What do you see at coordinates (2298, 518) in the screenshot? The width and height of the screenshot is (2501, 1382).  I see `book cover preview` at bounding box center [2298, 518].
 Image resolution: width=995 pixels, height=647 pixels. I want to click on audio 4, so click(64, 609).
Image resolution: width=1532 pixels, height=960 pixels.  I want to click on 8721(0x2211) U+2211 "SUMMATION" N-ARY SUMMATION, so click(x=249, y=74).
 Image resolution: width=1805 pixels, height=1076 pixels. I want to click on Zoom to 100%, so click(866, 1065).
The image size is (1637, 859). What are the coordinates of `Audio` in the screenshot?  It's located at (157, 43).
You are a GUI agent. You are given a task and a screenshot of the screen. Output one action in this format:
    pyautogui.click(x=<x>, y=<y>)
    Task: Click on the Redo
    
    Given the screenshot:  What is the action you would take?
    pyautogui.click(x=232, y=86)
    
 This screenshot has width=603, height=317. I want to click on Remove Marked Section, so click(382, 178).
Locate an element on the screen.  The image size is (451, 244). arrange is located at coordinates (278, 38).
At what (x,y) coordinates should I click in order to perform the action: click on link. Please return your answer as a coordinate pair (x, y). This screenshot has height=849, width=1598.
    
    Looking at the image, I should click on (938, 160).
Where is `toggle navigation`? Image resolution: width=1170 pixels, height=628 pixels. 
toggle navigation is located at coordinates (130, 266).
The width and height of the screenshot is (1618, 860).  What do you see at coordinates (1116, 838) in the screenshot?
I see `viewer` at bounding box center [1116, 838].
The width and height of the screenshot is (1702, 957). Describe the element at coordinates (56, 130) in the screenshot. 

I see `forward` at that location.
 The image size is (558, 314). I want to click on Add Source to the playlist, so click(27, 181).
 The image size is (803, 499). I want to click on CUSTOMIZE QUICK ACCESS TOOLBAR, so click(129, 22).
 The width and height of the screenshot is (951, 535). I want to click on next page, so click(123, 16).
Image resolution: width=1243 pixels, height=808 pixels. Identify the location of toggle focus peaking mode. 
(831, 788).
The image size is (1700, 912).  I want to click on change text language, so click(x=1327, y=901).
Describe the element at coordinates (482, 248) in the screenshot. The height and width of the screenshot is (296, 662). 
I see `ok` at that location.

------------------------------------

■ PROBLEM TO SOLVE: Swap "screenshot" for "image" in the stretch of rows from the start through the line containing "Image resolution: width=995", and give back only those lines with nothing else changed.

■ FULL SOLUTION:
What do you see at coordinates (2298, 518) in the image? The width and height of the image is (2501, 1382).  I see `book cover preview` at bounding box center [2298, 518].
 Image resolution: width=995 pixels, height=647 pixels. I want to click on audio 4, so click(64, 609).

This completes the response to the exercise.